[To do]: Below are some records; work out how many of their lines contain "post" and give the number only.
++++ Material for this task
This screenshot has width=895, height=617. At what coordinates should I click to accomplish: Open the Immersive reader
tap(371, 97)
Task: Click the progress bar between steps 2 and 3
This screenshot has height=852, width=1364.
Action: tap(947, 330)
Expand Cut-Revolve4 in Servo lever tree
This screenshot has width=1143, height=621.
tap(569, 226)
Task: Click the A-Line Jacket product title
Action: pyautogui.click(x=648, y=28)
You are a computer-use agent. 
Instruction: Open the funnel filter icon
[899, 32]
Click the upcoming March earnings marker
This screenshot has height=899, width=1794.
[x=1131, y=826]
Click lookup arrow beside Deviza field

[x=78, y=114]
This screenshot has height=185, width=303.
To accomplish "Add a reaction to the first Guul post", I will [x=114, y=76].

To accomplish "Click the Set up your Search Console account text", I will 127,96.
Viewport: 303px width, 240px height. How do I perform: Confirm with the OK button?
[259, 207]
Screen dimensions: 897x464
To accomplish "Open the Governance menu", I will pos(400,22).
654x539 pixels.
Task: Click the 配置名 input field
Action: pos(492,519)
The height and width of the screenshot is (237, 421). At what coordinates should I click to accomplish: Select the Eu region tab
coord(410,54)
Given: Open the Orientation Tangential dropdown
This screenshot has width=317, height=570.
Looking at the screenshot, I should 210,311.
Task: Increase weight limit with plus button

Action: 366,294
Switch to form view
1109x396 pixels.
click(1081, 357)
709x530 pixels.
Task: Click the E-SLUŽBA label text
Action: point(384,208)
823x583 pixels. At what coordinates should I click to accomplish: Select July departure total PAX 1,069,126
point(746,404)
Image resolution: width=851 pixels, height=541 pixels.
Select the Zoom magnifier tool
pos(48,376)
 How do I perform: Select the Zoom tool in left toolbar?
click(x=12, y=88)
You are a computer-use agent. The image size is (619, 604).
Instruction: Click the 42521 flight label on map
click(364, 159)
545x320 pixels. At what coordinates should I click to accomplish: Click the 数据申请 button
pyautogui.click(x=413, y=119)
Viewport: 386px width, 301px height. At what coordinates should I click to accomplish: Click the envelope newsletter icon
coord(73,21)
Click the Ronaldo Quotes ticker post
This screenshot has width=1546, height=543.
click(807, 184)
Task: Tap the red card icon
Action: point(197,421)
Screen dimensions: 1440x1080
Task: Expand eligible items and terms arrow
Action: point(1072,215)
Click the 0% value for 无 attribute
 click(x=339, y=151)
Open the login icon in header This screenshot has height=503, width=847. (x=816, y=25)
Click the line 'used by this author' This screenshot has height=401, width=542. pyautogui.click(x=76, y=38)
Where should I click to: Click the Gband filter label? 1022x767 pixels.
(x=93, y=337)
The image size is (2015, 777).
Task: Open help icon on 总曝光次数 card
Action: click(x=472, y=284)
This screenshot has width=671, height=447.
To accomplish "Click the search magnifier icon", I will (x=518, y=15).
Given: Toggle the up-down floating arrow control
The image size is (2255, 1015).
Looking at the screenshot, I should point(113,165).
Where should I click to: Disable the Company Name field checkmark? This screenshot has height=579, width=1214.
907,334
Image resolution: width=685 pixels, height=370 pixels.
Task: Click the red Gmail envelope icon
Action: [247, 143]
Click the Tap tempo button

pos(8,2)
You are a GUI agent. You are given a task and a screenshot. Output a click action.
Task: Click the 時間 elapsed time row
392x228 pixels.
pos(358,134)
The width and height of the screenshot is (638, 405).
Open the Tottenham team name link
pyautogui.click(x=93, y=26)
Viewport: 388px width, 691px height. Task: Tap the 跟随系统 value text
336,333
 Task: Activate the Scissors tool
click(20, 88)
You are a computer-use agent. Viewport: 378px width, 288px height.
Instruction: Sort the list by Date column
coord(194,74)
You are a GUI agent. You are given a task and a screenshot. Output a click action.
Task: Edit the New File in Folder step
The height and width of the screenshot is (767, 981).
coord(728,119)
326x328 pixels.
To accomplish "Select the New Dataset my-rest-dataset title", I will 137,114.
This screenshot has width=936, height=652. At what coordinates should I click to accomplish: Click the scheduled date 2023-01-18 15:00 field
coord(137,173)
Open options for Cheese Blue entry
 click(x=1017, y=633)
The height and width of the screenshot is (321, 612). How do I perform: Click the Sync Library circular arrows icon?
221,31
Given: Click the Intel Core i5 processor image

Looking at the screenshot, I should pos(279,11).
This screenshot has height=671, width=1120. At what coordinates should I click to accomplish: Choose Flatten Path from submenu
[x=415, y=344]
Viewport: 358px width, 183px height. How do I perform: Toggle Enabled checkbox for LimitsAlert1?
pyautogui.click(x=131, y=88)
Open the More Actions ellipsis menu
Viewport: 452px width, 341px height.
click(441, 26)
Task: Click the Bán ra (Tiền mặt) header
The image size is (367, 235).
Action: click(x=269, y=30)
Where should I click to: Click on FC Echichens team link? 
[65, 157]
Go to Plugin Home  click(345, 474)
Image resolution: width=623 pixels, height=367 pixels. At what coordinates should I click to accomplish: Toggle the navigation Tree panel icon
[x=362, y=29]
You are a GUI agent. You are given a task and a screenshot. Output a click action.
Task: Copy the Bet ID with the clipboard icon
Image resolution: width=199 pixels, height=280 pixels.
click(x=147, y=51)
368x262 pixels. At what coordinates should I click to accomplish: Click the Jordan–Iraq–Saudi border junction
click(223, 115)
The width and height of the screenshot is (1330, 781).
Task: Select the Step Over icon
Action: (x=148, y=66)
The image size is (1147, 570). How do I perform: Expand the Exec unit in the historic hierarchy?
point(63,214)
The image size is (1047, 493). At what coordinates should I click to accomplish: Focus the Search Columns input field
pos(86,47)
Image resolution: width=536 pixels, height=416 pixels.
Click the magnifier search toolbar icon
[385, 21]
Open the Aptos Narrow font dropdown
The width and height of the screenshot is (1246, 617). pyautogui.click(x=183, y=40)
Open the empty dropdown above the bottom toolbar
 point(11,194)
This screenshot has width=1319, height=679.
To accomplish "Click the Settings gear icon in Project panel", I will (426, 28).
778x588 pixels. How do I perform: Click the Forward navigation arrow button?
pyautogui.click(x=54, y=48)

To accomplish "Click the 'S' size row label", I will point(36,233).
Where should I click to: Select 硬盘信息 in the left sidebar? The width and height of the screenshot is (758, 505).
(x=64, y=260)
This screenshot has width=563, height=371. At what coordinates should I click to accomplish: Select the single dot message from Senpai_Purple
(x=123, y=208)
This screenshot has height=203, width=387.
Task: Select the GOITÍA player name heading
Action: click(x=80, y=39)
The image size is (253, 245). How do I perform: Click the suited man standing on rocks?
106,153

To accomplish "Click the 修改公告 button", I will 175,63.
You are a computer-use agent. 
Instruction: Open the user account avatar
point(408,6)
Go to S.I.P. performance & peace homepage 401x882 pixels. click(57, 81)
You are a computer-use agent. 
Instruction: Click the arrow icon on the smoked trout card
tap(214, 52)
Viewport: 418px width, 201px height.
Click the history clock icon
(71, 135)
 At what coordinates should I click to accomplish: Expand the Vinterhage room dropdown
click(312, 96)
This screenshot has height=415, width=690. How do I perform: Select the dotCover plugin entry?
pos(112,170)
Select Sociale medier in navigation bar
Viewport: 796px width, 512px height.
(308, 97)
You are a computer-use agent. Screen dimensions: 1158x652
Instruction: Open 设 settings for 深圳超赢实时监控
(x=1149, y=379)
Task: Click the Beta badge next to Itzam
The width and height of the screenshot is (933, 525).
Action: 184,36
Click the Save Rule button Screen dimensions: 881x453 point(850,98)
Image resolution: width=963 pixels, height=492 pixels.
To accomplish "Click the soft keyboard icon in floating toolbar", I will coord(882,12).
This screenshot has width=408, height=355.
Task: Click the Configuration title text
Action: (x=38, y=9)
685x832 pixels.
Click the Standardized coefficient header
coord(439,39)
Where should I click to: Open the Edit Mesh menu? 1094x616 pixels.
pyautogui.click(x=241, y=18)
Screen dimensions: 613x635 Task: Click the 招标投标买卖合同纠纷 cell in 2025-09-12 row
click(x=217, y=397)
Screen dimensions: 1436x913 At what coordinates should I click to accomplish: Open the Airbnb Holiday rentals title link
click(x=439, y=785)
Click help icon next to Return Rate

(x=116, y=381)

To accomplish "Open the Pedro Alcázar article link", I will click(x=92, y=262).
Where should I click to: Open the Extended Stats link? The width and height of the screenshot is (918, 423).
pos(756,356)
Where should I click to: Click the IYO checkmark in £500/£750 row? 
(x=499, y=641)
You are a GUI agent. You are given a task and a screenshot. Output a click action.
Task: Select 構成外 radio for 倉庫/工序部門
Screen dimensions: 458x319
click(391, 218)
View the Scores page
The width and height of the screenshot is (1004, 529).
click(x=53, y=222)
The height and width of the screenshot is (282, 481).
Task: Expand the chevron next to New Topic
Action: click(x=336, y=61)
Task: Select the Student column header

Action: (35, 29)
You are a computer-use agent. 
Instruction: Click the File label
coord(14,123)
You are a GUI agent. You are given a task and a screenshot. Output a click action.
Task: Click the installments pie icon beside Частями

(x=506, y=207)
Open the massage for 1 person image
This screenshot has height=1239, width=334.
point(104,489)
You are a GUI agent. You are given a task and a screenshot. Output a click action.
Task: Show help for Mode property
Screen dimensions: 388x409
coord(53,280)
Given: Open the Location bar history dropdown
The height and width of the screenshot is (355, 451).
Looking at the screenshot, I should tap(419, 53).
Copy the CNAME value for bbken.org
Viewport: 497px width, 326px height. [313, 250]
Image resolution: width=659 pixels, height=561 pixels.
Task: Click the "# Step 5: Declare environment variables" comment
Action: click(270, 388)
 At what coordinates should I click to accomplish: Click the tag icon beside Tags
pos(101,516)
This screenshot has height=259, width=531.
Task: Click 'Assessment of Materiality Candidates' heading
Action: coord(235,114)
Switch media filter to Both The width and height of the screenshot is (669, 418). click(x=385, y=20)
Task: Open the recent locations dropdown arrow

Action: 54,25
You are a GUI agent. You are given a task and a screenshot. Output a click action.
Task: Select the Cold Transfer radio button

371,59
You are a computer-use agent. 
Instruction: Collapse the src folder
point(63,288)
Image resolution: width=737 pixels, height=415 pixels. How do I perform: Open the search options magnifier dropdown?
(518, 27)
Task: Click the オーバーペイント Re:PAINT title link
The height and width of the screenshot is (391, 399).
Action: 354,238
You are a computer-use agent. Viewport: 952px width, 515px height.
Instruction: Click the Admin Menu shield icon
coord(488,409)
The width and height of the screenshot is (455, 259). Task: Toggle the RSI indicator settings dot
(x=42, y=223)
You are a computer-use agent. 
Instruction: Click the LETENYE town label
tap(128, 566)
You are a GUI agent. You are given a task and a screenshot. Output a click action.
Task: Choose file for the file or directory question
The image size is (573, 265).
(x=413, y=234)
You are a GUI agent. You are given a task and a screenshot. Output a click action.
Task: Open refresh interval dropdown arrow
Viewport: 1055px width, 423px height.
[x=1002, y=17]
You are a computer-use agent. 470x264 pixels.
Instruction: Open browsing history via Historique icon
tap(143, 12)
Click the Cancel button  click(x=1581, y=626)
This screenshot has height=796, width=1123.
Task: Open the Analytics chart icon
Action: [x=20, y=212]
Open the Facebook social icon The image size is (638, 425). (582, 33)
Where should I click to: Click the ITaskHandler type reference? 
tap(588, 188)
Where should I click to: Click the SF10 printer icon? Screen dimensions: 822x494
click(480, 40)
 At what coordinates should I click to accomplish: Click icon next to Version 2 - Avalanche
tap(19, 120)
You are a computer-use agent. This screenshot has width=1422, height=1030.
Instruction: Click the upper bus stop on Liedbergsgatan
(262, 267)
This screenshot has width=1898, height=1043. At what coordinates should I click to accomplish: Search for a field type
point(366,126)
++++++++
[Answer space]: 2